Plasticine Cowboy - The Westering Sun


Released: December 20

Sitting somewhere in the overlap of doom metal and noise, The Westering Sun is a slow-burn album written in honor of the long winter and the disappearance of the sun. It definitely has this feeling to it throughout the five track run, but its strongest aspect (in my opinion, at least) is the integration of these interesting guitar licks among the saturated atmosphere of heavy distortion and rumbling feedback. The opening track, "The Withered Land," puts this on full display right out the gate as it opens up with deep distorted tones that grumble along until a higher pitched bit of guitar pops in with just a couple of notes at first. Then, as he track progresses, we get more and more of this blues-y rock noodling while the background distortion continues in an ominous ebb and flow. 

The whole dynamic of the album is rather cinematic in an odd way, with some very dark and gothic themes at play. The tones are captivating and the lack of any percussion at all doesn't feel like anything is missing.
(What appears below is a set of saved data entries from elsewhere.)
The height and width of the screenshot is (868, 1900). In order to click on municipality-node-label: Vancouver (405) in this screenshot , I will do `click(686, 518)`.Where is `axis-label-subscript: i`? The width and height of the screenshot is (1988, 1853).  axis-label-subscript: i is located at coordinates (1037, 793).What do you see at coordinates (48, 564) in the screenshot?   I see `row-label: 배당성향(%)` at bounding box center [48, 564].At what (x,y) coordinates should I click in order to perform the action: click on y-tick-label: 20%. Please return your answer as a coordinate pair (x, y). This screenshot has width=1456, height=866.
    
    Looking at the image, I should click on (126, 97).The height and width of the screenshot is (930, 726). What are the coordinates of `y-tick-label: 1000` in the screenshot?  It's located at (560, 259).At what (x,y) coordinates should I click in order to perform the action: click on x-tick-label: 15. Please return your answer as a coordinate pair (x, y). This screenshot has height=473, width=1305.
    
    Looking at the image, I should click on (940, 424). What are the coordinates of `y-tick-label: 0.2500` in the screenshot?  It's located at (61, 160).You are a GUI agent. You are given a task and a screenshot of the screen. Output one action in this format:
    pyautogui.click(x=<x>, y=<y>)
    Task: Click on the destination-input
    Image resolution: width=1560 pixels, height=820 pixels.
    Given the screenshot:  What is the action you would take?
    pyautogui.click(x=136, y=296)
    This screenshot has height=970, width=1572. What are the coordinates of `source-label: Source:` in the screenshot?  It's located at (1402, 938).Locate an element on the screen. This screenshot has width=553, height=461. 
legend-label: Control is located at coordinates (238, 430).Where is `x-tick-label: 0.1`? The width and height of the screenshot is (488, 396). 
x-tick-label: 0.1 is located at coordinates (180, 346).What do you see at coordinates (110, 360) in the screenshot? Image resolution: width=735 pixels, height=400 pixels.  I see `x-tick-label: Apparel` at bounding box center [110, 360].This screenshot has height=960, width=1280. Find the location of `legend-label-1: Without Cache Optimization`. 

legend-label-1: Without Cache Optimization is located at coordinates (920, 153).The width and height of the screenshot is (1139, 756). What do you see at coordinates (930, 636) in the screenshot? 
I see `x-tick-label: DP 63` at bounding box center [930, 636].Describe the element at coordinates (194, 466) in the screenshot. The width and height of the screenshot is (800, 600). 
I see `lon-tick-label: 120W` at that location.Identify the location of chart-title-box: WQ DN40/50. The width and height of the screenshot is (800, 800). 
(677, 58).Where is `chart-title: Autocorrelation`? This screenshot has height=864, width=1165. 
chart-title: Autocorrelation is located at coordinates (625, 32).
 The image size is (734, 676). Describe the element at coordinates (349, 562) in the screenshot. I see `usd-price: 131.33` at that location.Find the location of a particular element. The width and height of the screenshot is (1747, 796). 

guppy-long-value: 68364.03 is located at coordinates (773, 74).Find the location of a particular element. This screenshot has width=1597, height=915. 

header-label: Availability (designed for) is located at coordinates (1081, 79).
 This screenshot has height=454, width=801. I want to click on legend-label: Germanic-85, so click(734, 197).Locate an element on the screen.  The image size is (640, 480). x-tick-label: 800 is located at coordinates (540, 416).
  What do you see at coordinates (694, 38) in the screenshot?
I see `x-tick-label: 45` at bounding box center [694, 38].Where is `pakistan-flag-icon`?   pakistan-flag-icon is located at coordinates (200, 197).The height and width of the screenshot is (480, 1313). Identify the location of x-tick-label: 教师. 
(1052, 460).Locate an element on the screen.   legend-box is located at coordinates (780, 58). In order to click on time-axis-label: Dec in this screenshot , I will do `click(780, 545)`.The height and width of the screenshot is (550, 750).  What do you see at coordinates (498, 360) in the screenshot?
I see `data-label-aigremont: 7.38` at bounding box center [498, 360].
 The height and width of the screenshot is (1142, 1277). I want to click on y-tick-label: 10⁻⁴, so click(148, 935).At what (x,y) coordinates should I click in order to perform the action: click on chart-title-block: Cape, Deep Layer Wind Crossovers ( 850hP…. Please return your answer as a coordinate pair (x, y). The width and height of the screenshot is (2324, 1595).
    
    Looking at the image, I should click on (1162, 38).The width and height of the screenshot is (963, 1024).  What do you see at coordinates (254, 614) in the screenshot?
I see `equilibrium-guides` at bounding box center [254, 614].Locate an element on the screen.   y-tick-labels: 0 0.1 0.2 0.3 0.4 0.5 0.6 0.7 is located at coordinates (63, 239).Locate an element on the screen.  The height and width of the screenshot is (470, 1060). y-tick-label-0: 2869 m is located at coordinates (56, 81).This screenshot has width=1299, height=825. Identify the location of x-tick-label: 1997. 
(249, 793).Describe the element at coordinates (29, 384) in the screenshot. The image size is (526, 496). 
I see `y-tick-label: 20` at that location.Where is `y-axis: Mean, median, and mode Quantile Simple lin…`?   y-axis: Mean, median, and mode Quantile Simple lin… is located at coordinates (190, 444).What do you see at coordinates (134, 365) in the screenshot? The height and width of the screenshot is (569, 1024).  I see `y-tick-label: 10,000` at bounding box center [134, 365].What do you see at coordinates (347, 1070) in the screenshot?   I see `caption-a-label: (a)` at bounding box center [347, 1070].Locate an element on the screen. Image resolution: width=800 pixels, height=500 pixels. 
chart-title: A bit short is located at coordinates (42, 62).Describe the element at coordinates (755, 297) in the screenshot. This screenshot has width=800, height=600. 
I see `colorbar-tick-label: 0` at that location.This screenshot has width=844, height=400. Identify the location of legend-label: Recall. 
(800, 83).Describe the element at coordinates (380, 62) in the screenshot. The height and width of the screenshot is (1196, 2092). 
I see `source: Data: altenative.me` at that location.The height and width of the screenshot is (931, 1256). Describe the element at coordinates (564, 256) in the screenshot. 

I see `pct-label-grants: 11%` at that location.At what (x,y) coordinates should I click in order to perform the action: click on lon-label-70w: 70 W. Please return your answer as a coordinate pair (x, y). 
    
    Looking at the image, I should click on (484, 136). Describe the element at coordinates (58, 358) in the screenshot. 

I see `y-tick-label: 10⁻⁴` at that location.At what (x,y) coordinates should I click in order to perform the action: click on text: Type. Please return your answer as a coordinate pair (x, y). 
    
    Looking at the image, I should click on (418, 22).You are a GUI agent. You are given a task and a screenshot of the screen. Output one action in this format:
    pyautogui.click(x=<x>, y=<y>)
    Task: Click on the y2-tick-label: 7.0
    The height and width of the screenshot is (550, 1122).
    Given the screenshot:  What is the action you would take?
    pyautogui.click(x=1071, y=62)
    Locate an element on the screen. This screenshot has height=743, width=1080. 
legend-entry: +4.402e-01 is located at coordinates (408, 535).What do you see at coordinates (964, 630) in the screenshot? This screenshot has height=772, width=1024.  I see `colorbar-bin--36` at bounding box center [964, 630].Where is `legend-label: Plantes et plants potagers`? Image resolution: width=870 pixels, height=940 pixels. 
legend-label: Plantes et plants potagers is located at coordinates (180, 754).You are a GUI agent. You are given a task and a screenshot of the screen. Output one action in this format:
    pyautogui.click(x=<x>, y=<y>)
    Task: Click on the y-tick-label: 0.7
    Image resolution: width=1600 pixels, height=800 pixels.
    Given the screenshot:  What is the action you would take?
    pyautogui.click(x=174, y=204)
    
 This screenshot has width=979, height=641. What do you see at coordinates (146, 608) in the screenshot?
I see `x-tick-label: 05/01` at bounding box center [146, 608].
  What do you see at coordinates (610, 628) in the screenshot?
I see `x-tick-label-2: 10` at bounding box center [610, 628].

While much of the album feels like it could just be dark wall of noise, it is all of these semi-melodic flourishes that keep popping in at strange intervals that makes this album stand out. I can imagine listening to this album as a the sun sets on a desolate snow-and-ice-covered land with an unusual lack of vibrancy. It makes for a fascinating sonic exploration of the winter, a time of muted colors and oft-gray skies.